- Required work
Run through the data and copy out every line that mentions the word "label".

- Provided entries
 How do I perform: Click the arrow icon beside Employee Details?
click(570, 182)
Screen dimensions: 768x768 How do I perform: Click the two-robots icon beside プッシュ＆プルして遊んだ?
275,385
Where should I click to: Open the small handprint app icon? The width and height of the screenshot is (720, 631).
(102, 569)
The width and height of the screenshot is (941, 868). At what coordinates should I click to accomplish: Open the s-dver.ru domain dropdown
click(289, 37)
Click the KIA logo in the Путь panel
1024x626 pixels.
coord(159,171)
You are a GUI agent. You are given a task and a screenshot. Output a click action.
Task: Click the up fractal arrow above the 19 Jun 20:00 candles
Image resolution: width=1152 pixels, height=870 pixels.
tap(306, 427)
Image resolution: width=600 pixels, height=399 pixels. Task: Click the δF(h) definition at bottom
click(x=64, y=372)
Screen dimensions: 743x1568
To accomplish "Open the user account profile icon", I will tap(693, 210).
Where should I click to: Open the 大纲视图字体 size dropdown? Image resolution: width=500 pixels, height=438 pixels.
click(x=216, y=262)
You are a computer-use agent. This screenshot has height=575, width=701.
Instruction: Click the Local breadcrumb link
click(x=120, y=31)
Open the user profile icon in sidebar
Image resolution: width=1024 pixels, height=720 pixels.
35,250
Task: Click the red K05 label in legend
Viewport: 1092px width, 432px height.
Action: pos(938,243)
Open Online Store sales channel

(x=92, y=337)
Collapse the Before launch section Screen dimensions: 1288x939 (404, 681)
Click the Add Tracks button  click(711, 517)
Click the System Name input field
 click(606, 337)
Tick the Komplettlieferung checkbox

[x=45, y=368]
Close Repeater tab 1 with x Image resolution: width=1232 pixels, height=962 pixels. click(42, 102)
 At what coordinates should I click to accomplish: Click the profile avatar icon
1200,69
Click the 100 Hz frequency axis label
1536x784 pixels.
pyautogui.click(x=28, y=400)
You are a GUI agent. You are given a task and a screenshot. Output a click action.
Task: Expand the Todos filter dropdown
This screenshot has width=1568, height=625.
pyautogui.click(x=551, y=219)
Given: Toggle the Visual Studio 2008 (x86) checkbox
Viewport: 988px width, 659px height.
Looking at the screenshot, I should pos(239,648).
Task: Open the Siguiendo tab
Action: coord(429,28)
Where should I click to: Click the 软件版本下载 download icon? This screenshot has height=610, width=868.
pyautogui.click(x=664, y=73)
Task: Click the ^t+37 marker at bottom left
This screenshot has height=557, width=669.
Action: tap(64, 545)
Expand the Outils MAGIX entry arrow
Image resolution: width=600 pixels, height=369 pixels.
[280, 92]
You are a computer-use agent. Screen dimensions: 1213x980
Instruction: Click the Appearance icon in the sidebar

- Completed exercise
Task: Click the red K05 label in legend
Click the 100 Hz frequency axis label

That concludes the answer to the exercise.